UC Irvine

Experimental observations indicate that the human immunodeficiency virus (HIV) can replicate in both the follicular and extrafollicular parts of secondary lymphoid tissues, HIV's primary replication site. The former is an immune privileged zone with low cytotoxic lymphocyte activity, and thus HIV replication is primarily concentrated there. Mathematical models and stochastic Gillespie simulations show that this compartmentalization potentially explains several seemingly counterintuitive observations. First, the observation of post-therapy viral decline rate's independence of cytotoxic T-lymphocyte (CTL) presence in simian immunodeficiency virus (SIV)-infected macaques, assuming CTL-mediated lysis significantly contributes to viral suppression. Second, the slow emergence of CTL-escape mutants during chronic infection even if CTL-mediated lysis is responsible for viral suppression.

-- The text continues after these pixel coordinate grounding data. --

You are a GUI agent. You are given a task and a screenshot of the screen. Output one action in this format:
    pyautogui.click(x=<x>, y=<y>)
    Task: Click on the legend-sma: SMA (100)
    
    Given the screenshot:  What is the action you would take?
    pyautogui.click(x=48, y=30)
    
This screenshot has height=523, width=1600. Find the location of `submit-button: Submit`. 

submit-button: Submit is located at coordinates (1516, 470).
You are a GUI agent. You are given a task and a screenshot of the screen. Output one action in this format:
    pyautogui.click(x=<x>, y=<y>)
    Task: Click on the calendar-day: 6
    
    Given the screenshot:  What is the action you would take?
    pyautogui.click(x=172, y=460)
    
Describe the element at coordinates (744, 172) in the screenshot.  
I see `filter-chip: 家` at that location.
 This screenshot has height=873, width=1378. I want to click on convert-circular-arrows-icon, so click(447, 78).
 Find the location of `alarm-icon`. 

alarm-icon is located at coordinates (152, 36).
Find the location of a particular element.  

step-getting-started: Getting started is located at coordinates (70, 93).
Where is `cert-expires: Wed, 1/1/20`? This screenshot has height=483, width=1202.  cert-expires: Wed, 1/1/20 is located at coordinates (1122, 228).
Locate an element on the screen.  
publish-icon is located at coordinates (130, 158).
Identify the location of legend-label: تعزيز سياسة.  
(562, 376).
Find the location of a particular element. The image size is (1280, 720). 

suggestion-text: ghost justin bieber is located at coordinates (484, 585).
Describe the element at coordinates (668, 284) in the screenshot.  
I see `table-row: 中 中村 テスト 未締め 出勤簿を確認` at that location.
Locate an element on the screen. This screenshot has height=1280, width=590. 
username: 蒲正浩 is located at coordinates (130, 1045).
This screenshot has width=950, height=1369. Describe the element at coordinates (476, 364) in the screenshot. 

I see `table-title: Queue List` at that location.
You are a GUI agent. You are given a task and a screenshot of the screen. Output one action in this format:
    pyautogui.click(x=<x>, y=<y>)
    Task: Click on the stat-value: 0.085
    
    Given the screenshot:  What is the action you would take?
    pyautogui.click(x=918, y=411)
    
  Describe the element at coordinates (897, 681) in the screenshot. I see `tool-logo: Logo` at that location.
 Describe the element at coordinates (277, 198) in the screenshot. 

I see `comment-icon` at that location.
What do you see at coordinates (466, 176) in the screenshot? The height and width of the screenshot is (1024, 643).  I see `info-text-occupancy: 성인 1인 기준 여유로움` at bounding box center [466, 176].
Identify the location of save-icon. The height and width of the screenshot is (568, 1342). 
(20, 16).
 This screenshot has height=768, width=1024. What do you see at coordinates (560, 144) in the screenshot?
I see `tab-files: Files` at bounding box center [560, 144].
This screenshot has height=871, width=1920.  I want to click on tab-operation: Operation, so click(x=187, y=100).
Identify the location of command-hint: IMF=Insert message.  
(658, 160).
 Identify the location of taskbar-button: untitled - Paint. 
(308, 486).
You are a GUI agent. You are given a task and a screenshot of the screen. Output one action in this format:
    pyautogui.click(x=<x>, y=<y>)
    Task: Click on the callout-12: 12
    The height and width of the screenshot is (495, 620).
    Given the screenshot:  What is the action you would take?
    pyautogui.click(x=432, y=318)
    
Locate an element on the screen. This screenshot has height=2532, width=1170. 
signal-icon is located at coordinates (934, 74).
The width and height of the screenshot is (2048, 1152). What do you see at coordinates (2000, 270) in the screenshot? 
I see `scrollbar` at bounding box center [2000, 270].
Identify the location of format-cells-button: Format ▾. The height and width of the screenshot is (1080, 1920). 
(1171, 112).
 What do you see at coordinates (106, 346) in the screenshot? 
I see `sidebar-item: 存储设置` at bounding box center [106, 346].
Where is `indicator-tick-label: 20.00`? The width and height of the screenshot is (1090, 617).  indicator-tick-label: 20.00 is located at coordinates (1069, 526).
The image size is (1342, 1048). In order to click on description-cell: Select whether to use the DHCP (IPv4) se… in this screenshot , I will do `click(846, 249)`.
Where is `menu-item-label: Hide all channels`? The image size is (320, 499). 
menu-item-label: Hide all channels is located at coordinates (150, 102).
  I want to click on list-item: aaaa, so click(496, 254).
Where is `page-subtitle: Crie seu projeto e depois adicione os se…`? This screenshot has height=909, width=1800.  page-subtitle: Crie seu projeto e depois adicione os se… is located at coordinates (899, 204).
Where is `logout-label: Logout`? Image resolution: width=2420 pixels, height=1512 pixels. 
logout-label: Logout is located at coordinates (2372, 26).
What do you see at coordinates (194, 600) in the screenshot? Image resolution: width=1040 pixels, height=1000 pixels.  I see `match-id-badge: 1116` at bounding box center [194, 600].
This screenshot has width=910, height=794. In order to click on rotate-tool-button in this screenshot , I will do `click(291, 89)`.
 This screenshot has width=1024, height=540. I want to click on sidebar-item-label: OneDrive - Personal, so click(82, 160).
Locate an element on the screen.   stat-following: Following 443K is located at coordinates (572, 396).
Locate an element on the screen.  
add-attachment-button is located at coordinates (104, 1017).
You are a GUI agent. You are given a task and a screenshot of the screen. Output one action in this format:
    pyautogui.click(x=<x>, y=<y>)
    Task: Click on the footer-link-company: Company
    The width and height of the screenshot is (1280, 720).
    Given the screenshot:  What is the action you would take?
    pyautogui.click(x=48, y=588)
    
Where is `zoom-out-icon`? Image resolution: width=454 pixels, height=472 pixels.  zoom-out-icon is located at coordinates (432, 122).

Heterogeneity in CTL activity, and consequently the selection pressure and infected cell population sizes, between the follicular and extrafollicular compartments can explain these findings. The effect of secondary lymphoid tissue compartmentalization is also examined in the context of non-escape scenarios, where the mutant HIV strain has a different infectivity to the "wild" strain, but is recognised by the CTL response. These findings highlight the importance of measuring viral populations separately in the extrafollicular and follicular compartments; using viral load in peripheral blood as an observable hides the heterogeneity between compartments that might be responsible for the particular patterns seen in the dynamics and evolution of HIV in vivo.